Mahkememizce tüm dosya kapsamında yapılan değerlendirme sonucunda; davacının, dava açmakta hukuki yararının olduğuna karar verilmekle ve davacının, davalıyı dava açmadan önce temerrüte düşürmediği göz önünde bulundurularak, davacının takip tarihi itibariyle 114.917,40TL alacaklı olduğu hususunda taraflar arasında ihtilaf olmadığı görülerek, bu miktar üzerinden yapılan hesaplama sonucunda yapılan, kısmi ödeme tarihlerine kadar yıllık %21 temerrüt faizi üzerinden hesaplama yapılmış ve ödenen miktar ilk olarak işlemiş faiz üzerinden düşülmüş ve neticeten davacının, davalıdan 27/03/2019 tarihi itibariyle 3.931,13 TL asıl alacağının olduğu görülerek ve davacı vekilinin 29/10/2020 tarihli celsedeki beyanı ile dava dilekçesindeki taleplerinin uyumlu olduğu görülerek, davacı tarafça talebin genişletildiğine ya da daraltıldığına dair bir beyan olmadığına, bilakis yapılan beyanın talep sonucunun açıklanmasına ilişkin olduğuna kanaat edilerek, davacının davasının kabulüne karar verilmiş ve kabul edilen kısma takip tarihinden itibaren taraflar arasındaki sözleşmenin 2.3.maddesi gereğince yıllık %21 oranında faiz uygulanmasına karar verilmiştir.

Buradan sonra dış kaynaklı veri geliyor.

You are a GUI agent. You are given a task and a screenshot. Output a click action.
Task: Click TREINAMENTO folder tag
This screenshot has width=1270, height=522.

Öte yandan İİK’ nın 67/2.maddesinde itirazın iptali davasında borçlu- davalının itirazın haksızlığına karar verildiği taktirde borçlunun diğer tarafın talebi üzerine iki tarafın durumu ve davanın ve hükmolunan şeyin tahammülüne göre hükmolunan meblağın %20′ sinden aşağı olmamak üzere uygun bir tazminatla mahkum edileceği düzenlenmiş olup, somut olayda takip konusu alacak likittir. Bu nedenle davalılar aleyhine sorumlu oldukları alacak miktarının %20 si oranında icra inkar tazminatına hükmedilmesine karar verilmiş ve aşağıdaki gibi hüküm kurulmuştur.

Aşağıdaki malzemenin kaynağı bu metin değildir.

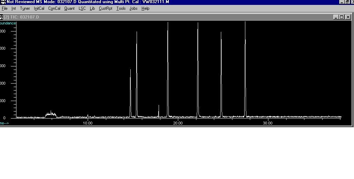Open the Jobs menu
354x179 pixels.
(x=133, y=8)
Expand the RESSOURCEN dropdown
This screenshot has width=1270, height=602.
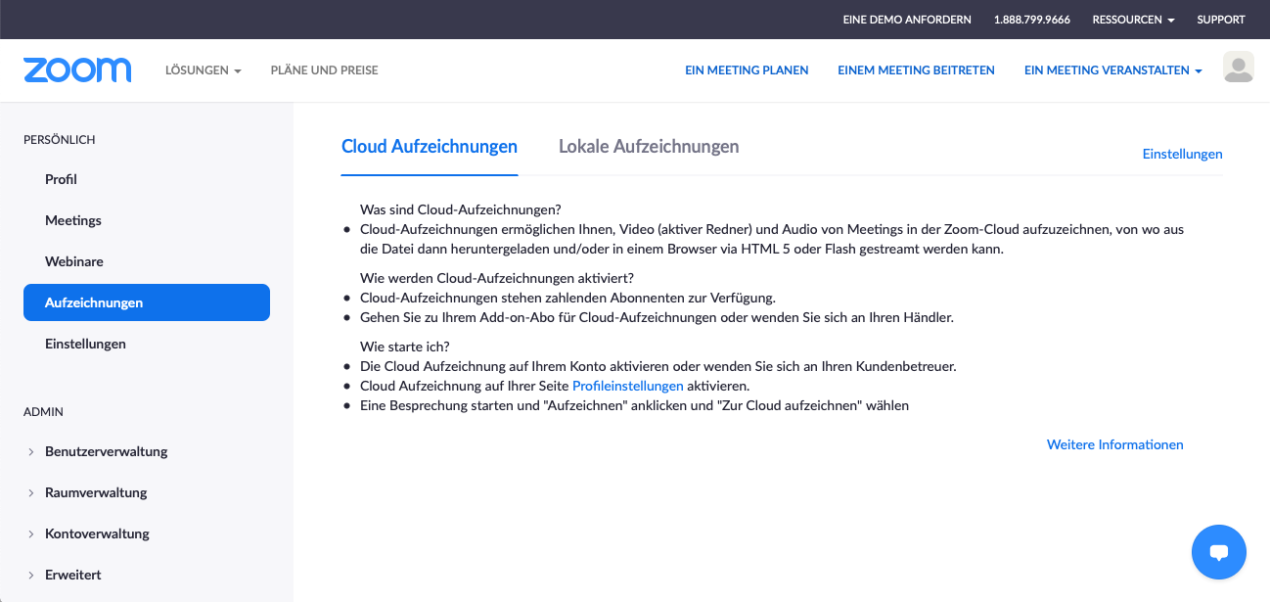tap(1132, 19)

HÜKÜM : Gerekçesi Yukarıda Açıklandığı Üzere;
1-Davacının Davasının KABULÜ İLE,
Davalının …. İcra Dairesi’ nin 2018/… Esas sayılı takip dosyasına yapmış olduğu itirazın iptali ile(yapılan kısmi ödeme nazara alınarak), takibin 3.931,13TL asıl alacak üzerinden devamına,
Asıl alacak miktarı olan 3.931,13TL tamamen ödeninceye kadar asıl alacağa 27/03/2019 tarihinden itibaren yıllık % 21 faiz uygulanmasına,
786,23TL icra inkar tazminatının davalıdan alınarak davacıya verilmesine,
Davalının kötü niyet tazminatının şartlar oluşmadığından reddine,
2-Alınması gerekli olan 268,54-TL karar ilam harcından peşin alınan 54,40-TL ile tamamlama harcı olarak alınan 2.058,96TL harçtan mahsubu ile artan 1.844,82-TL harcın karar kesinleştiğinde ve talep halinde davacıya iadesine,
3-Davacı tarafından sarf edilen dava açılış gideri: 116,60-TL ( başvurma, vekalet harcı ve peşin harç) davetiye, posta gideri: 117,50-TL, bilirkişi ücreti 600,00TL olmak üzere toplam: 834,10- TL yargılama giderinin davalıdan alınarak davacıya verilmesine,
4-Davacı kendisini vekil ile temsil ettirdiğinden kabul edilen miktar üzerinden AAÜT 13/2 maddesi uyarınca hesap ve takdir olunan 3.931,13TL vekalet ücretinin davalıdan alınarak davacıya verilmesine,
5-Tarafların dava şartı olan arabuluculuk toplantısına katıldıkları halde anlaşamadıkları, arabuluculuk son tutanağı aslından anlaşıldığından 6325 sayılı Hukuk Uyuşmazlıklarında Arabuluculuk Kanun’un 18/A-14 bendi uyarınca ve Hukuk Uyuşmazlıklarında Arabuluculuk Kanunu Yönetmeliği tarife hükümleri uyarınca Suçüstü Ödeneğinden ödenen 1.320,00TL nin davalıdan alınarak hazineye irad kaydına.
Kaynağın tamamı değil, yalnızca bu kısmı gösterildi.